RECORDS TO USE>

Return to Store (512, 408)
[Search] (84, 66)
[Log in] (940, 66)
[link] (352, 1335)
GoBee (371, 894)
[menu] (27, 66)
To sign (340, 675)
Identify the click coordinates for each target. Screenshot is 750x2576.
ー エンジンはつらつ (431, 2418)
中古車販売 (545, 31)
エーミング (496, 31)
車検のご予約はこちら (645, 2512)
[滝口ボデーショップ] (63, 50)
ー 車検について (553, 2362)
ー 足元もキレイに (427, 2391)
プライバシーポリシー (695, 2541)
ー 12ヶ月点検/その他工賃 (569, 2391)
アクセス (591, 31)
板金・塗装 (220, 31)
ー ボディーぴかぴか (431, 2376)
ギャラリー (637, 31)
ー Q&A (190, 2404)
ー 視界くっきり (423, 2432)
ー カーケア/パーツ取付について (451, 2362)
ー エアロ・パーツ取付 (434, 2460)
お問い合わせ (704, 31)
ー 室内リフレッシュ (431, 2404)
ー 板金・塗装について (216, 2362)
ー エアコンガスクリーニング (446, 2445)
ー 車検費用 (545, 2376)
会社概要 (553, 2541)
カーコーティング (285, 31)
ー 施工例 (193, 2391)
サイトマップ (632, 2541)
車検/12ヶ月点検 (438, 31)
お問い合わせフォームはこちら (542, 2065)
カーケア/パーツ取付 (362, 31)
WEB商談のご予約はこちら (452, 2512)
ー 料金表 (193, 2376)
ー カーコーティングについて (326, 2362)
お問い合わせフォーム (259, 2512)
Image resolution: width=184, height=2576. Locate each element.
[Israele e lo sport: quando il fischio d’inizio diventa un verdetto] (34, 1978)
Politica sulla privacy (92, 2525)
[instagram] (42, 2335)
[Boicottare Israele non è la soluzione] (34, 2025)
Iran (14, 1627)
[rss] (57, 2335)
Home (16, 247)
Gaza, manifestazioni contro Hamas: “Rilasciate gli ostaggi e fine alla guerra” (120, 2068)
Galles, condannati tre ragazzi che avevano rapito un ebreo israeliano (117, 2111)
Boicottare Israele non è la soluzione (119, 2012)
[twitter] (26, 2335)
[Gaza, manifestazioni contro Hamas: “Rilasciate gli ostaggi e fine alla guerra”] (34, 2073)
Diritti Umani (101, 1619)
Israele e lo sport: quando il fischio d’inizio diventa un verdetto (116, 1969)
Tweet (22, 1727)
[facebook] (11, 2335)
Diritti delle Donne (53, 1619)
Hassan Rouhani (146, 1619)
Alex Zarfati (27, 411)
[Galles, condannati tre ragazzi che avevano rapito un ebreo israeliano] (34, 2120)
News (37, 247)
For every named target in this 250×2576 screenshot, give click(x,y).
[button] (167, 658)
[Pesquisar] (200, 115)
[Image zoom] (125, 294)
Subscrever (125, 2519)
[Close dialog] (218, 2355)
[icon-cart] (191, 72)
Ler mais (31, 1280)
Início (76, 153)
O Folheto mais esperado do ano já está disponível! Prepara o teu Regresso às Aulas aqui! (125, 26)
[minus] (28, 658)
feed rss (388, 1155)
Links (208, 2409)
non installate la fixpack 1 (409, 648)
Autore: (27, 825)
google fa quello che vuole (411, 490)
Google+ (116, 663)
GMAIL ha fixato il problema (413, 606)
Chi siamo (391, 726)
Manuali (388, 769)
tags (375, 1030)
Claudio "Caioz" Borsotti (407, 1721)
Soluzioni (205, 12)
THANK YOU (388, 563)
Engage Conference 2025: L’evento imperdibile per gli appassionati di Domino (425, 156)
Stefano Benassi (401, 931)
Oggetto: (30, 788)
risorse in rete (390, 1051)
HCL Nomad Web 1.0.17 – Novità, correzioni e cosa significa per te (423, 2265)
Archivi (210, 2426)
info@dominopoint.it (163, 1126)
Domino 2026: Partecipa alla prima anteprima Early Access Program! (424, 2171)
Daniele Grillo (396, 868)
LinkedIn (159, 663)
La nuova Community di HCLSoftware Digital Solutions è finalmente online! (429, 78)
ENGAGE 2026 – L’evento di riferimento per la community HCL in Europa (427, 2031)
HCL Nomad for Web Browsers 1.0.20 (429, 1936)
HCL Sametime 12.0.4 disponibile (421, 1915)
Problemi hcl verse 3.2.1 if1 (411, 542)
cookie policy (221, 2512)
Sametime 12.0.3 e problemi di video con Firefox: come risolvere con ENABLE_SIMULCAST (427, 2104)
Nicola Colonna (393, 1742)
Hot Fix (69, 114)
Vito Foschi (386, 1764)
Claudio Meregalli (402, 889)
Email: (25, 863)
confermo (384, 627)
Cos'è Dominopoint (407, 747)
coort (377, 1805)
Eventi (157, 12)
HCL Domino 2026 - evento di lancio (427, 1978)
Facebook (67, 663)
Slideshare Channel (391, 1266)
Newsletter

EXERCISE DETAILS> In the records above, find each line with the word "Boicottare" and copy it.

RESULT OF THIS TASK>
[Boicottare Israele non è la soluzione] (34, 2025)
Boicottare Israele non è la soluzione (119, 2012)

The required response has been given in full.